Stored entries
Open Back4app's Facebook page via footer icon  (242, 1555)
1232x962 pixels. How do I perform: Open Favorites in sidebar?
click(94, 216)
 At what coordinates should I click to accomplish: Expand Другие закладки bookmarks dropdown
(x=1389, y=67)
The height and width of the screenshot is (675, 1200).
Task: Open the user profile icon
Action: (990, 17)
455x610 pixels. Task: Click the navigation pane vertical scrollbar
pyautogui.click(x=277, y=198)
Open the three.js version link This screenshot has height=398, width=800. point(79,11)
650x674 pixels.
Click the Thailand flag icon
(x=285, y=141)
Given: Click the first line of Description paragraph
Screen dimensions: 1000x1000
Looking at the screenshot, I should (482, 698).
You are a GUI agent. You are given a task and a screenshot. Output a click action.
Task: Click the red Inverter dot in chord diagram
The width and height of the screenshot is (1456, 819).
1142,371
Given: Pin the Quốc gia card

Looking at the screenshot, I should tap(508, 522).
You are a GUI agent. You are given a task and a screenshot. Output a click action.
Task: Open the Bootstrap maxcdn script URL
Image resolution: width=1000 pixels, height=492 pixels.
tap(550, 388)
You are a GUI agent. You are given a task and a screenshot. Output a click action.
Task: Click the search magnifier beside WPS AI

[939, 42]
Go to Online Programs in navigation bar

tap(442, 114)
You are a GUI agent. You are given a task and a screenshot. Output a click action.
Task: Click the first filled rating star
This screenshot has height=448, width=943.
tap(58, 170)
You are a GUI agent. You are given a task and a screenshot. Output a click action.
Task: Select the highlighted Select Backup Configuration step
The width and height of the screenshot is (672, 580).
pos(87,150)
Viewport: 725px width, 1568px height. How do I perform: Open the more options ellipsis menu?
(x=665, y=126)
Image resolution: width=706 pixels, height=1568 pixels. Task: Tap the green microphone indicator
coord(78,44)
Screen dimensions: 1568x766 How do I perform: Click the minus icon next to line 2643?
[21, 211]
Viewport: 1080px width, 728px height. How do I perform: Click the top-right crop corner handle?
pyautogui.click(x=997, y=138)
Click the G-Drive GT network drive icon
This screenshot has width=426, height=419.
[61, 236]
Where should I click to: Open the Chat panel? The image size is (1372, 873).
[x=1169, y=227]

=== Task instructions ===
Transcribe every item above verbatim, keeping each line unchanged.

=== Exercise output ===
Open Back4app's Facebook page via footer icon  (242, 1555)
1232x962 pixels. How do I perform: Open Favorites in sidebar?
click(94, 216)
 At what coordinates should I click to accomplish: Expand Другие закладки bookmarks dropdown
(x=1389, y=67)
The height and width of the screenshot is (675, 1200).
Task: Open the user profile icon
Action: (990, 17)
455x610 pixels. Task: Click the navigation pane vertical scrollbar
pyautogui.click(x=277, y=198)
Open the three.js version link This screenshot has height=398, width=800. point(79,11)
650x674 pixels.
Click the Thailand flag icon
(x=285, y=141)
Given: Click the first line of Description paragraph
Screen dimensions: 1000x1000
Looking at the screenshot, I should (482, 698).
You are a GUI agent. You are given a task and a screenshot. Output a click action.
Task: Click the red Inverter dot in chord diagram
The width and height of the screenshot is (1456, 819).
1142,371
Given: Pin the Quốc gia card

Looking at the screenshot, I should tap(508, 522).
You are a GUI agent. You are given a task and a screenshot. Output a click action.
Task: Open the Bootstrap maxcdn script URL
Image resolution: width=1000 pixels, height=492 pixels.
tap(550, 388)
You are a GUI agent. You are given a task and a screenshot. Output a click action.
Task: Click the search magnifier beside WPS AI

[939, 42]
Go to Online Programs in navigation bar

tap(442, 114)
You are a GUI agent. You are given a task and a screenshot. Output a click action.
Task: Click the first filled rating star
This screenshot has height=448, width=943.
tap(58, 170)
You are a GUI agent. You are given a task and a screenshot. Output a click action.
Task: Select the highlighted Select Backup Configuration step
The width and height of the screenshot is (672, 580).
pos(87,150)
Viewport: 725px width, 1568px height. How do I perform: Open the more options ellipsis menu?
(x=665, y=126)
Image resolution: width=706 pixels, height=1568 pixels. Task: Tap the green microphone indicator
coord(78,44)
Screen dimensions: 1568x766 How do I perform: Click the minus icon next to line 2643?
[21, 211]
Viewport: 1080px width, 728px height. How do I perform: Click the top-right crop corner handle?
pyautogui.click(x=997, y=138)
Click the G-Drive GT network drive icon
This screenshot has width=426, height=419.
[61, 236]
Where should I click to: Open the Chat panel? The image size is (1372, 873).
[x=1169, y=227]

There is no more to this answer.